Many people don’t realize that Stowe, Vermont, the well-known winter ski resort was originally a summer destination to many vacationers even before the Civil War. Surrounded by spectacular scenery and exceptional vistas, early summer visitors swam in the swimming holes, strolled the village walkways, and wandered the fertile hillsides with 8,000 sheep, thoroughly enjoying the cool mountain. Then as now, a favorite summer pastime was making a trip up the 4.5-mile toll road (now known as the Mountain Auto Road) to picnic at the summer of Vermont’s highest peak, Mount Mansfield.
At the turn of the century, together with the majority of small towns and villages in Vermont, Stowe turned to dairying. 2,800 dairy cows on more than one hundred family farms then joined summer visitors. At one time the cows outnumbered the residents and summer travelers together! Then, in the 1930’s, with the advent of downhill skiing, Stowe began to attract year-round visitors seeking four seasons of beauty and recreation atop Mount Mansfield.
Today, although the hotels outnumber the farms, visitors continue to be welcome in the unchanged setting of old. The mountain air is still crisp and clear, Green Mountains inviting and the townspeople eager to please every traveler.
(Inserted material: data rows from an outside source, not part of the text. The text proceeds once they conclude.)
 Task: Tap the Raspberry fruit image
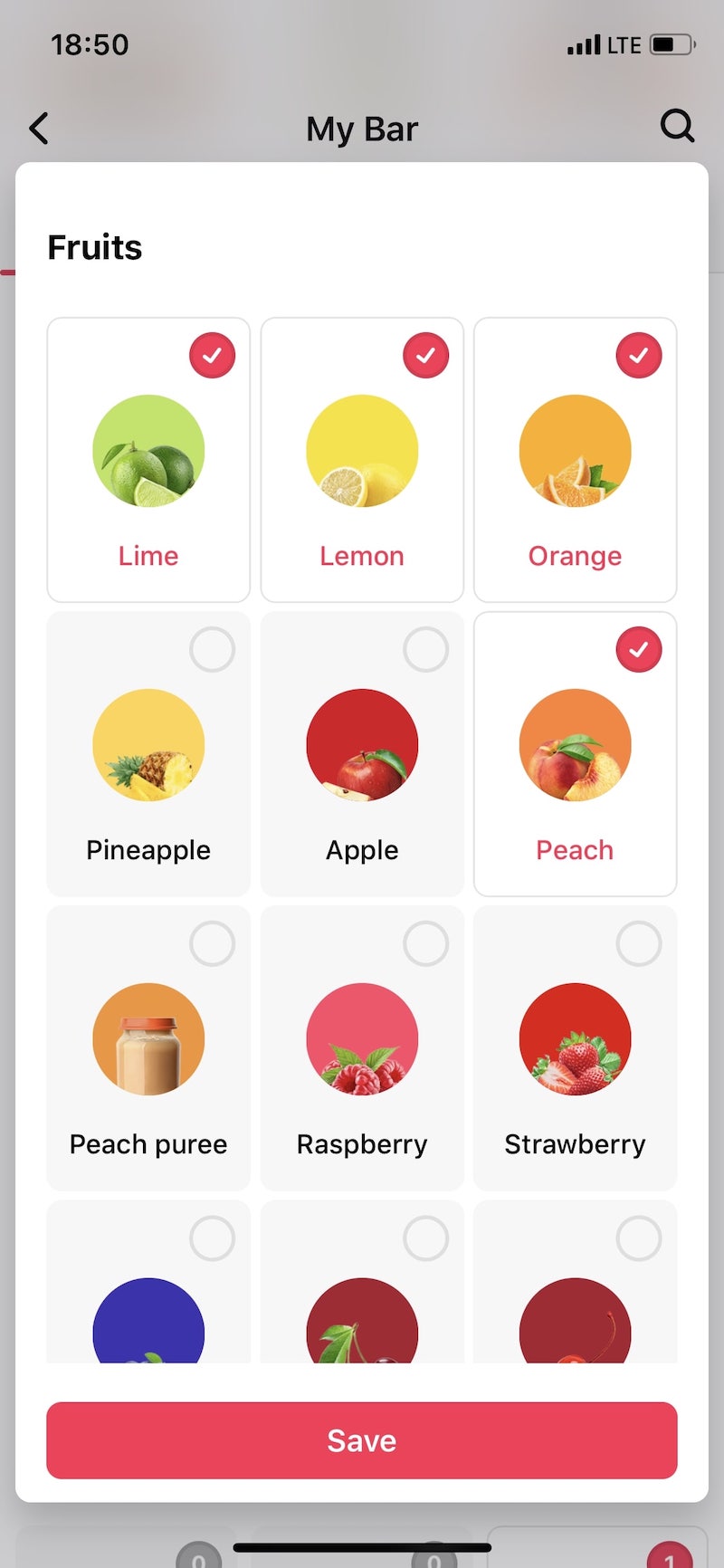coord(362,1038)

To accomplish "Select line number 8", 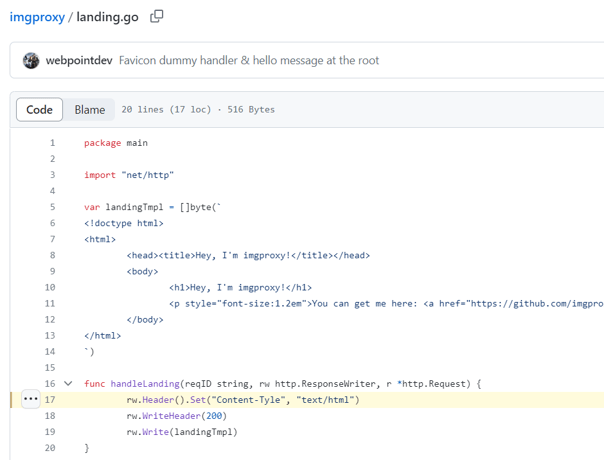I will click(52, 255).
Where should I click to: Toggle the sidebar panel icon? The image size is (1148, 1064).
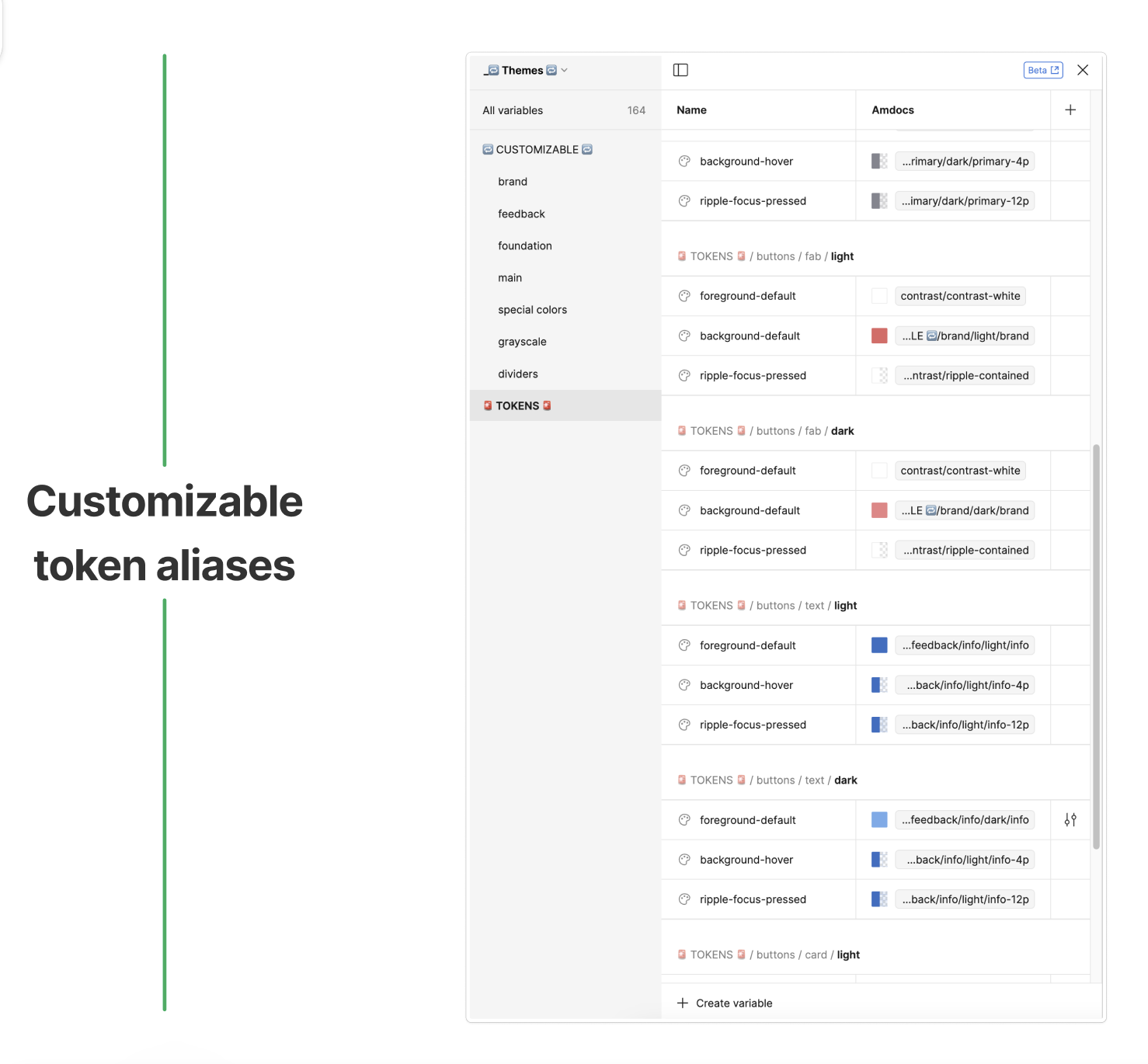(680, 70)
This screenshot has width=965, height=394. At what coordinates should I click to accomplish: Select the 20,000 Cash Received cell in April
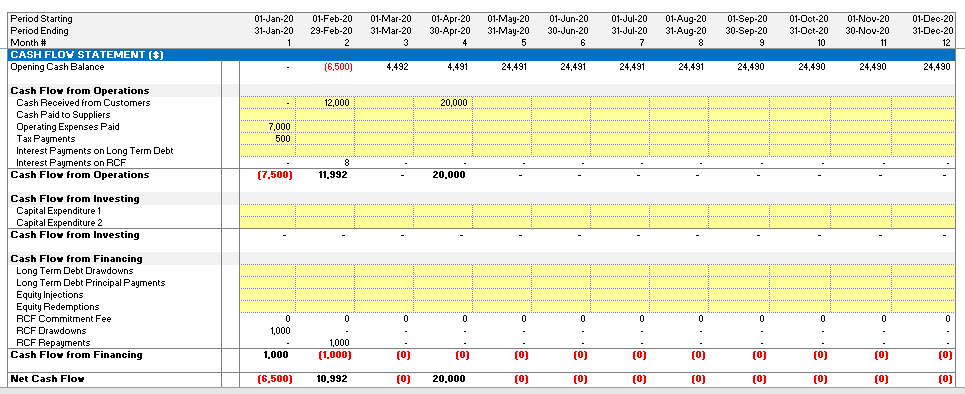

Many years ago, according to Indian folklore, a giant headed northward on an exploratory journey. Growing tired, the giant laid down. With face upturned to the sky, he took a nap — and is still resting.
This is one of several legends that attempts to explain the uncanny resemblance between Mount Mansfield’s ridge line and a man’s facial features: forehead, nose, lips, and chin. The prominent chin is Vermont’s highest point of land at 4,939 feet above sea level. It is on this “face” that many vacationers explore a unique high-altitude ecosystem, seek recreation, and enjoy spectacular, panoramic views of New England countryside.
The Long Trail is a 260-mile footpath running the length of Vermont, from the Massachusetts line to the Canadian Border. This trail crosses the mountain’s ridge line and provides a path for visitors on which to explore Vermont’s highest mountain and its ecosystem: a picnic lunch in one hand and wildflower identification book in the other!
Smuggler’s Notch, elevation 2,162 feet, is a narrow pass through the mountains with 1,000-foot cliffs on either side. In the early days there existed only a footpath and trail for horses. In 1894, the first carriage road was built. In 1918, the first road opened. “Smuggler’s Notch” was so named because the forbidden trade with Canada passed through here during the War of 1812 at the time of Jefferson’s Embargo Act. Cattle were smuggled into New England through the picturesque gap beside majestic Mount Mansfield, remote from revenue officers.
Natural wonders abound throughout the “Notch.” Fun to spot rock formations include: Smuggler’s Head, viewed from Smuggler’s Souvenir House; Elephant’s Head, above King Rock, a 6,000 ton rock which fell from the mountain in 1910; Hunter and His Dog, most notable scenic feature of Vermont; Singing Bird, high on a cliff outlined against the sky; Smuggler’s Face, very high on the cliffs, a large face in relief.
The Ski Capital of the East is located at the base of Mount Mansfield. For those preferring an easier ascent up the mountain, it provides direct access to the summit via the Mountain Auto Road, a 4.5-mile road, and the either-passenger. Also available is the eight-passenger enclosed gondola as well as a zip line in the summer months. These attractions are open during the summer and fall.